Este artigo mostrou o sitemap.ts e o robots.ts como estão em produção neste domínio hoje, incluindo o erro que eu mesmo tinha cometido. Se você está montando a primeira versão do seu, o guia de SEO técnico para Next.js coloca esses dois arquivos no contexto dos outros tópicos do cluster. E se a próxima dúvida for como o mesmo princípio de fonte única se aplica a dados estruturados, o artigo sobre JSON-LD no Next.js percorre a mesma suíte de testes pelo outro lado — com o gerador de JSON-LD para quando você quiser o schema pronto em vez da arquitetura por trás dele.

© 2026 Henrique Lopes Souza. Todos os direitos reservados. Citações curtas com atribuição e link para o artigo original são bem-vindas.

Perguntas frequentes

Declarar o sitemap no robots.txt, pela chave sitemap no retorno de robots.ts, já basta para o Googlebot descobri-lo. Enviar manualmente pelo Search Console não é obrigatório, mas acelera a primeira descoberta e dá acesso ao relatório de Sitemaps, que mostra quantas URLs foram lidas do arquivo — uma forma prática de confirmar que o Google está enxergando o que você espera.

Não para o Google: a documentação oficial afirma que os dois campos são ignorados. Declará-los não causa dano, mas também não influencia ranqueamento nem ordem de rastreamento. Se o objetivo é otimizar para o Google, o tempo rende mais garantindo que o lastmod seja verificável do que ajustando esses dois valores.

A data da última atualização significativa do conteúdo — mudança no texto principal, nos dados estruturados ou nos links da página — nunca a data do build ou do deploy. O Google só usa o campo se ele for consistente e verificável; new Date() a cada build produz uma data que nunca corresponde a uma mudança real, o que ensina o Google a ignorar o campo.

Confirme primeiro o caminho: no App Router o arquivo é app/sitemap.ts, e um sitemap.ts em pages/ ou fora de app/ não gera rota nenhuma. Depois confirme que a função default realmente retorna o array e que nada lançou erro durante o build, porque uma exceção na função derruba a geração da rota. Por fim, cheque se não existe um arquivo estático servindo o mesmo caminho a partir de public/.

Não.
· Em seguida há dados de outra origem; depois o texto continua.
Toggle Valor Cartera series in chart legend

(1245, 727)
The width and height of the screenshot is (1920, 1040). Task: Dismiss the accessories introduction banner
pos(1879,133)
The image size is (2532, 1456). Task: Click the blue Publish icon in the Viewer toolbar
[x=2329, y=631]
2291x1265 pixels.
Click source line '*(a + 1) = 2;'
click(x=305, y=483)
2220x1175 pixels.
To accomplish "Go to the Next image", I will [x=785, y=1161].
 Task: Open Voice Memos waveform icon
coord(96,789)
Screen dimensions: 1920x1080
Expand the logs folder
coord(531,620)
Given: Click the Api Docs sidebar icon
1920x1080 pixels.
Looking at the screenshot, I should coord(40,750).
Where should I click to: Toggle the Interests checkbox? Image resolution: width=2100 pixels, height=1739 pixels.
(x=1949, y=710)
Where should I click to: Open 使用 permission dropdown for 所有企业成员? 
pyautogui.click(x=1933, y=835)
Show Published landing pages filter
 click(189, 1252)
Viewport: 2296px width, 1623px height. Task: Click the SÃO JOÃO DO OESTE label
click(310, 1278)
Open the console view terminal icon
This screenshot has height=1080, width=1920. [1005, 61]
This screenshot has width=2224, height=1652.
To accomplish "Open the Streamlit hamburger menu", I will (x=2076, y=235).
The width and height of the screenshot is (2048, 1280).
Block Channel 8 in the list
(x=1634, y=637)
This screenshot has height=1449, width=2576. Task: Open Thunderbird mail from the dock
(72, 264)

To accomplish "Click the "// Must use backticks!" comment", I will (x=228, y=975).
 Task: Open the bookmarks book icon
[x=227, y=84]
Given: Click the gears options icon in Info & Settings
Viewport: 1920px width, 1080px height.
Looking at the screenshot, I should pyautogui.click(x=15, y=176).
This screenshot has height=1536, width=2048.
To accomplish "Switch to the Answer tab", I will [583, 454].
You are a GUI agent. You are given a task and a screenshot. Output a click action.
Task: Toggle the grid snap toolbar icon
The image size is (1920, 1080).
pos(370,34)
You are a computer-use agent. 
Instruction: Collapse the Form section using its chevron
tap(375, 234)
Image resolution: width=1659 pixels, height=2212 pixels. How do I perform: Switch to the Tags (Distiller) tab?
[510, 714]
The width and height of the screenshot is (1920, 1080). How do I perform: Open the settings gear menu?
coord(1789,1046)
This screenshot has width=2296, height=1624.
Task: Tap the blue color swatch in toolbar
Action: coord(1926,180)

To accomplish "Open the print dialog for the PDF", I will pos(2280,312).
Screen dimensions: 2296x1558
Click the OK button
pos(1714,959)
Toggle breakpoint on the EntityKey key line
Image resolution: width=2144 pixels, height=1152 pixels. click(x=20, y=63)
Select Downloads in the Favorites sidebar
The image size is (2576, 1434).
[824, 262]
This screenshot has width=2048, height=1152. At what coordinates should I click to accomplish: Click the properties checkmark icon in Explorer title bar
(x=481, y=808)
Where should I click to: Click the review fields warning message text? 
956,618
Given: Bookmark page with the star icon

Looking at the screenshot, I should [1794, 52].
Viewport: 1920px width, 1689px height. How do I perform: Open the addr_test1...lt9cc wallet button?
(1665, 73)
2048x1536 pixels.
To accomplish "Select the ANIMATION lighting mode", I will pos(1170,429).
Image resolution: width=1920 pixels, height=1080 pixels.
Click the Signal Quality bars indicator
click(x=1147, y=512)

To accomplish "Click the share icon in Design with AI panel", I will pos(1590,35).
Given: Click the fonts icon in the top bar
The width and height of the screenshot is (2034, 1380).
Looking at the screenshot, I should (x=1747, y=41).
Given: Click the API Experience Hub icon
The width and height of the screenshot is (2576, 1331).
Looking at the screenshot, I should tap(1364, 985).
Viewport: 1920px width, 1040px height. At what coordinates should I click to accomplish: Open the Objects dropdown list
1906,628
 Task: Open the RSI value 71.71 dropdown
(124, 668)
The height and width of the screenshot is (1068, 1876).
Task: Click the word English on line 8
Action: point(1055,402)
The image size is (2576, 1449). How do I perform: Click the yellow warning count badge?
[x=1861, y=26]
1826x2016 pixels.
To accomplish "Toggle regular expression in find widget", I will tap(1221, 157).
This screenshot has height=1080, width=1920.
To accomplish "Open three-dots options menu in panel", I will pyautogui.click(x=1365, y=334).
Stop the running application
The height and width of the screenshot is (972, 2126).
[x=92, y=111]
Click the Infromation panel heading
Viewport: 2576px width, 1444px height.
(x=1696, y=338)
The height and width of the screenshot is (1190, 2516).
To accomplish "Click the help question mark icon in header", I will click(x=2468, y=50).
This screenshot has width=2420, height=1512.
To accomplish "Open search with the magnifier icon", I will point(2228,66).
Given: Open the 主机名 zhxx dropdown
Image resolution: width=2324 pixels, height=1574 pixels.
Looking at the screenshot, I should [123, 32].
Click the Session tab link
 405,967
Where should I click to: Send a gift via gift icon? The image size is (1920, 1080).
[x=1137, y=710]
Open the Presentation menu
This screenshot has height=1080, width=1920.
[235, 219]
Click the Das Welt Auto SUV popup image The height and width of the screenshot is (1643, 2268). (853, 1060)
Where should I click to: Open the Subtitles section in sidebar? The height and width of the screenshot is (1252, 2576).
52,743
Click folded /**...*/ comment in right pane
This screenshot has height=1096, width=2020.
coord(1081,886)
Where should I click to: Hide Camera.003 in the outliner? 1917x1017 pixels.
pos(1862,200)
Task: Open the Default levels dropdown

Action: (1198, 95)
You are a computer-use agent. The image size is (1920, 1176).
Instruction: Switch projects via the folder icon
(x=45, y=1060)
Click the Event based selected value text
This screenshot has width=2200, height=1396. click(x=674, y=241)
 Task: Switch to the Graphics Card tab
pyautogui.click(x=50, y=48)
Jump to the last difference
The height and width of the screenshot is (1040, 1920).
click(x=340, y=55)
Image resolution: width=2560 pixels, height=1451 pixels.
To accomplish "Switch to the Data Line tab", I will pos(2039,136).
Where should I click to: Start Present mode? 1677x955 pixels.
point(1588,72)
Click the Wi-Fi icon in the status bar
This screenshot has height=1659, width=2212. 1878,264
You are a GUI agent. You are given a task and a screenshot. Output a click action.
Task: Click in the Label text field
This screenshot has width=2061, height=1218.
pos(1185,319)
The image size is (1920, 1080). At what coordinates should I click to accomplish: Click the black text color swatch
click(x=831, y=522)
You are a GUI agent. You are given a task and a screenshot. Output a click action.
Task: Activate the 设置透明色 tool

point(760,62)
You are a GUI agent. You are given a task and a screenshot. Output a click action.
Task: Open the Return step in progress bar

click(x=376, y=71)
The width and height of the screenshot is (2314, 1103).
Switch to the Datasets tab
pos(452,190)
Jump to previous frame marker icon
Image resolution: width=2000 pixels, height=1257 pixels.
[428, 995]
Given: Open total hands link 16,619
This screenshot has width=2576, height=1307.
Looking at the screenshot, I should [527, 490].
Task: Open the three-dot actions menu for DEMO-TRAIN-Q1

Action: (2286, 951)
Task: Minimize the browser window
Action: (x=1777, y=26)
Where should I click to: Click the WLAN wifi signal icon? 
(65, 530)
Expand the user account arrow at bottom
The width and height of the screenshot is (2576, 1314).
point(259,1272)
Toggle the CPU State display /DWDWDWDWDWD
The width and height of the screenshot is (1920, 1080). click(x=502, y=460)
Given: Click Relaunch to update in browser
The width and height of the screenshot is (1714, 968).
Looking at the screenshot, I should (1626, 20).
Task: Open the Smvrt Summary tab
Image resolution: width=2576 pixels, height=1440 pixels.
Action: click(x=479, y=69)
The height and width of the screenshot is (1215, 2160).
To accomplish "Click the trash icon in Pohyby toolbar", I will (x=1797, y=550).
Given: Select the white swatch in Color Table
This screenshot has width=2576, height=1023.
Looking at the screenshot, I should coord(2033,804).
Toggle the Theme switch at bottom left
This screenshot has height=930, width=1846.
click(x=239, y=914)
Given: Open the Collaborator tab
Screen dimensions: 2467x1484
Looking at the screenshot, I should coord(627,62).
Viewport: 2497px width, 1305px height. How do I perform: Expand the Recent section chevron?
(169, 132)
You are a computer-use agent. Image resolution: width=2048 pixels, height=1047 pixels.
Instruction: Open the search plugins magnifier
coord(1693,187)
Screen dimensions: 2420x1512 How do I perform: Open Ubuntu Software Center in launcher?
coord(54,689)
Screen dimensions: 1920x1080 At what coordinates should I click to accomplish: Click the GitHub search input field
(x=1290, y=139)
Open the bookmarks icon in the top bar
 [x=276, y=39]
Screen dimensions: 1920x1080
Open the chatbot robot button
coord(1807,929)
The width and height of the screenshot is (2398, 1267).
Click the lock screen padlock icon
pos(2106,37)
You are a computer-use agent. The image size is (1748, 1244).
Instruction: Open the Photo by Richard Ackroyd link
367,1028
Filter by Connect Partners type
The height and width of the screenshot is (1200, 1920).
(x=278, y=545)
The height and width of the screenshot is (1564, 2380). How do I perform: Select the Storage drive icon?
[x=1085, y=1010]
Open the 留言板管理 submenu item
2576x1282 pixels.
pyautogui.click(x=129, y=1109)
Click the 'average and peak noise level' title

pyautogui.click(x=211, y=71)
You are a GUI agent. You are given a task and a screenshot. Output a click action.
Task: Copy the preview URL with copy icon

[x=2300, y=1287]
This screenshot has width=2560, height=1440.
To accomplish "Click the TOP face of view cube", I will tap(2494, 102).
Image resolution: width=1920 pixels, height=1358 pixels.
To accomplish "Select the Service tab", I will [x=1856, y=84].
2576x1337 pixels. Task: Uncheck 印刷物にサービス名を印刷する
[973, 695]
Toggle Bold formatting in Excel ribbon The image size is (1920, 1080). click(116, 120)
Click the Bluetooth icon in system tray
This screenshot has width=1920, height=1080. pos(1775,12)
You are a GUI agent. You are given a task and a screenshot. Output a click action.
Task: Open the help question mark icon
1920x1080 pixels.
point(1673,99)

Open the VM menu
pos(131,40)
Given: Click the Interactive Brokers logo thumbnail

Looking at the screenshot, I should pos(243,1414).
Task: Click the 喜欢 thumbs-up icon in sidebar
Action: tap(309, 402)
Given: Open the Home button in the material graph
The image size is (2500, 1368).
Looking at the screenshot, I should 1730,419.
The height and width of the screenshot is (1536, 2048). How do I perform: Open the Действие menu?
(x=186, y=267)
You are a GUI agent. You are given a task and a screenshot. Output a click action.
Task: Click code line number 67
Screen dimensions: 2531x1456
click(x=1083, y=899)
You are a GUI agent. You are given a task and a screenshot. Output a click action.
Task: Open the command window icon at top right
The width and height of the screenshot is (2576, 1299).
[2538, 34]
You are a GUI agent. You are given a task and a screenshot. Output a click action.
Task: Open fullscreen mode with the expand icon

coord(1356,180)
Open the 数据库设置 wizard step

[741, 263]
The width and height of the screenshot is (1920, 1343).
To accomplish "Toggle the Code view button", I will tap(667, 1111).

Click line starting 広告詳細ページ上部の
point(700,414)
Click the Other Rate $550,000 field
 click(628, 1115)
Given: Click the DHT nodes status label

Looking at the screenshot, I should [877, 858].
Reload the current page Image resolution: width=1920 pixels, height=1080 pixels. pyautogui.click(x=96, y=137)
O sitemap declara quais URLs você quer que o Google rastreie e considere para indexação, então incluir uma URL noindex nele é um sinal contraditório: você pede atenção para uma página e, ao chegar nela, manda ir embora. Se a página não deve ser indexada, ela não deveria estar sendo enumerada pela função sitemap.

Condicione o conteúdo do robots.ts a uma variável de ambiente que só existe em produção, checando se ela vale exatamente a string esperada antes de permitir qualquer allow. Deploys de preview, branches e builds locais não têm essa variável definida, então caem no padrão Disallow: / automaticamente, sem configuração manual por deploy.